---------- TASK DATA ----------
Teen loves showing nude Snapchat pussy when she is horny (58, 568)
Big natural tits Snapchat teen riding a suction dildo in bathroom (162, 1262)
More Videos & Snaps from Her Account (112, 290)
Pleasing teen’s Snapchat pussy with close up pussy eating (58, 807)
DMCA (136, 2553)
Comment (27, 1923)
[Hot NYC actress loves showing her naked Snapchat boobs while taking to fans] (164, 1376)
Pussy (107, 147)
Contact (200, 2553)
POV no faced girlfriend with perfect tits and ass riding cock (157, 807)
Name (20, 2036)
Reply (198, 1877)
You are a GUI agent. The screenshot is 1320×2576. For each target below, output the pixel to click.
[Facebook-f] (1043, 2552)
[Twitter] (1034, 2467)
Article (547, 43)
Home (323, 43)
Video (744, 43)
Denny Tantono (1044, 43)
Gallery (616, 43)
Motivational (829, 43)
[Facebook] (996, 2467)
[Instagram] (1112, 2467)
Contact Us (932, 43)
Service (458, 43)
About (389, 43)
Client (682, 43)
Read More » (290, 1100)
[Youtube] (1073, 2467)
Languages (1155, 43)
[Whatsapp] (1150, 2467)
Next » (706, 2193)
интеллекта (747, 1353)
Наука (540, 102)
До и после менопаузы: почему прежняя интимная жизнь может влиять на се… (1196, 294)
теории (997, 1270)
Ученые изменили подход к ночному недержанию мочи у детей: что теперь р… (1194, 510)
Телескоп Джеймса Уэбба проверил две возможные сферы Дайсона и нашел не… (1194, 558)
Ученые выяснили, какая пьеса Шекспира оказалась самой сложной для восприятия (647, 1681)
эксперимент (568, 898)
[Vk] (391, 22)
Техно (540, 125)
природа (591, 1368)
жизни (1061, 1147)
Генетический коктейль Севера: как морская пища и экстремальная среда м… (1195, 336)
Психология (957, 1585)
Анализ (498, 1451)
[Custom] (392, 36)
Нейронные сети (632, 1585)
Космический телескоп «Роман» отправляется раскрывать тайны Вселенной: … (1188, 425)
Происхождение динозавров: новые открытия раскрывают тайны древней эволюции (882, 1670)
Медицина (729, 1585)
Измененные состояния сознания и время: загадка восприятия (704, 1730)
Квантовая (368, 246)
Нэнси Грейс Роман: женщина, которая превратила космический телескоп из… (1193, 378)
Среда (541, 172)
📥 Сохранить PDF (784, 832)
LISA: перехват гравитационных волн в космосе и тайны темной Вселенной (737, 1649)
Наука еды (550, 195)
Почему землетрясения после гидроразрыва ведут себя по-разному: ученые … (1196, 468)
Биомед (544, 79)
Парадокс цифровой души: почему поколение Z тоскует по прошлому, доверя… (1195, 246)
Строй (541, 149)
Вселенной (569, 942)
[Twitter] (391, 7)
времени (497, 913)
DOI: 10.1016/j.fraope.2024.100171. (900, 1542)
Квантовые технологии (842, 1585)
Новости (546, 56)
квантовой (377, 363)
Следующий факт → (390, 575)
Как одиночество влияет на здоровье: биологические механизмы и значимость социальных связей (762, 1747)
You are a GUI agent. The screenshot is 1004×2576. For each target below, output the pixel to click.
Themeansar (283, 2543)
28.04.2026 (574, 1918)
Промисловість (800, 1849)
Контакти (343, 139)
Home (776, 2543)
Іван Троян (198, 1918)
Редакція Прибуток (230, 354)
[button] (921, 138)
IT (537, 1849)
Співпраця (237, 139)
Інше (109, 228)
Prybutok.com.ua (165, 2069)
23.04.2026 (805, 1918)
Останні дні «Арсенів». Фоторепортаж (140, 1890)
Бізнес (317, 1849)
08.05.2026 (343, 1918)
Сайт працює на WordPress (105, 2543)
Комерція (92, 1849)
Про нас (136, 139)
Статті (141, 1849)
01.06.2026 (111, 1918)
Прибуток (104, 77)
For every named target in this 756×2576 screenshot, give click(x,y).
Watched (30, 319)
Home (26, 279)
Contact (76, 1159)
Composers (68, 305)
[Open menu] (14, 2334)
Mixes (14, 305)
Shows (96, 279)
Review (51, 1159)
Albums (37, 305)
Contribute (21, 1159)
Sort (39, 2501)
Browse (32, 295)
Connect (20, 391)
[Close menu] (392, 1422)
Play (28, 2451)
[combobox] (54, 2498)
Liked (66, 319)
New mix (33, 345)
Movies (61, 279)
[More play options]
----------
Write the records out once more. Change nothing.

Teen loves showing nude Snapchat pussy when she is horny (58, 568)
Big natural tits Snapchat teen riding a suction dildo in bathroom (162, 1262)
More Videos & Snaps from Her Account (112, 290)
Pleasing teen’s Snapchat pussy with close up pussy eating (58, 807)
DMCA (136, 2553)
Comment (27, 1923)
[Hot NYC actress loves showing her naked Snapchat boobs while taking to fans] (164, 1376)
Pussy (107, 147)
Contact (200, 2553)
POV no faced girlfriend with perfect tits and ass riding cock (157, 807)
Name (20, 2036)
Reply (198, 1877)
You are a GUI agent. The screenshot is 1320×2576. For each target below, output the pixel to click.
[Facebook-f] (1043, 2552)
[Twitter] (1034, 2467)
Article (547, 43)
Home (323, 43)
Video (744, 43)
Denny Tantono (1044, 43)
Gallery (616, 43)
Motivational (829, 43)
[Facebook] (996, 2467)
[Instagram] (1112, 2467)
Contact Us (932, 43)
Service (458, 43)
About (389, 43)
Client (682, 43)
Read More » (290, 1100)
[Youtube] (1073, 2467)
Languages (1155, 43)
[Whatsapp] (1150, 2467)
Next » (706, 2193)
интеллекта (747, 1353)
Наука (540, 102)
До и после менопаузы: почему прежняя интимная жизнь может влиять на се… (1196, 294)
теории (997, 1270)
Ученые изменили подход к ночному недержанию мочи у детей: что теперь р… (1194, 510)
Телескоп Джеймса Уэбба проверил две возможные сферы Дайсона и нашел не… (1194, 558)
Ученые выяснили, какая пьеса Шекспира оказалась самой сложной для восприятия (647, 1681)
эксперимент (568, 898)
[Vk] (391, 22)
Техно (540, 125)
природа (591, 1368)
жизни (1061, 1147)
Генетический коктейль Севера: как морская пища и экстремальная среда м… (1195, 336)
Психология (957, 1585)
Анализ (498, 1451)
[Custom] (392, 36)
Нейронные сети (632, 1585)
Космический телескоп «Роман» отправляется раскрывать тайны Вселенной: … (1188, 425)
Происхождение динозавров: новые открытия раскрывают тайны древней эволюции (882, 1670)
Медицина (729, 1585)
Измененные состояния сознания и время: загадка восприятия (704, 1730)
Квантовая (368, 246)
Нэнси Грейс Роман: женщина, которая превратила космический телескоп из… (1193, 378)
Среда (541, 172)
📥 Сохранить PDF (784, 832)
LISA: перехват гравитационных волн в космосе и тайны темной Вселенной (737, 1649)
Наука еды (550, 195)
Почему землетрясения после гидроразрыва ведут себя по-разному: ученые … (1196, 468)
Биомед (544, 79)
Парадокс цифровой души: почему поколение Z тоскует по прошлому, доверя… (1195, 246)
Строй (541, 149)
Вселенной (569, 942)
[Twitter] (391, 7)
времени (497, 913)
DOI: 10.1016/j.fraope.2024.100171. (900, 1542)
Квантовые технологии (842, 1585)
Новости (546, 56)
квантовой (377, 363)
Следующий факт → (390, 575)
Как одиночество влияет на здоровье: биологические механизмы и значимость социальных связей (762, 1747)
You are a GUI agent. The screenshot is 1004×2576. For each target below, output the pixel to click.
Themeansar (283, 2543)
28.04.2026 (574, 1918)
Промисловість (800, 1849)
Контакти (343, 139)
Home (776, 2543)
Іван Троян (198, 1918)
Редакція Прибуток (230, 354)
[button] (921, 138)
IT (537, 1849)
Співпраця (237, 139)
Інше (109, 228)
Prybutok.com.ua (165, 2069)
23.04.2026 (805, 1918)
Останні дні «Арсенів». Фоторепортаж (140, 1890)
Бізнес (317, 1849)
08.05.2026 (343, 1918)
Сайт працює на WordPress (105, 2543)
Комерція (92, 1849)
Про нас (136, 139)
Статті (141, 1849)
01.06.2026 (111, 1918)
Прибуток (104, 77)
For every named target in this 756×2576 screenshot, give click(x,y).
Watched (30, 319)
Home (26, 279)
Contact (76, 1159)
Composers (68, 305)
[Open menu] (14, 2334)
Mixes (14, 305)
Shows (96, 279)
Review (51, 1159)
Albums (37, 305)
Contribute (21, 1159)
Sort (39, 2501)
Browse (32, 295)
Connect (20, 391)
[Close menu] (392, 1422)
Play (28, 2451)
[combobox] (54, 2498)
Liked (66, 319)
New mix (33, 345)
Movies (61, 279)
[More play options]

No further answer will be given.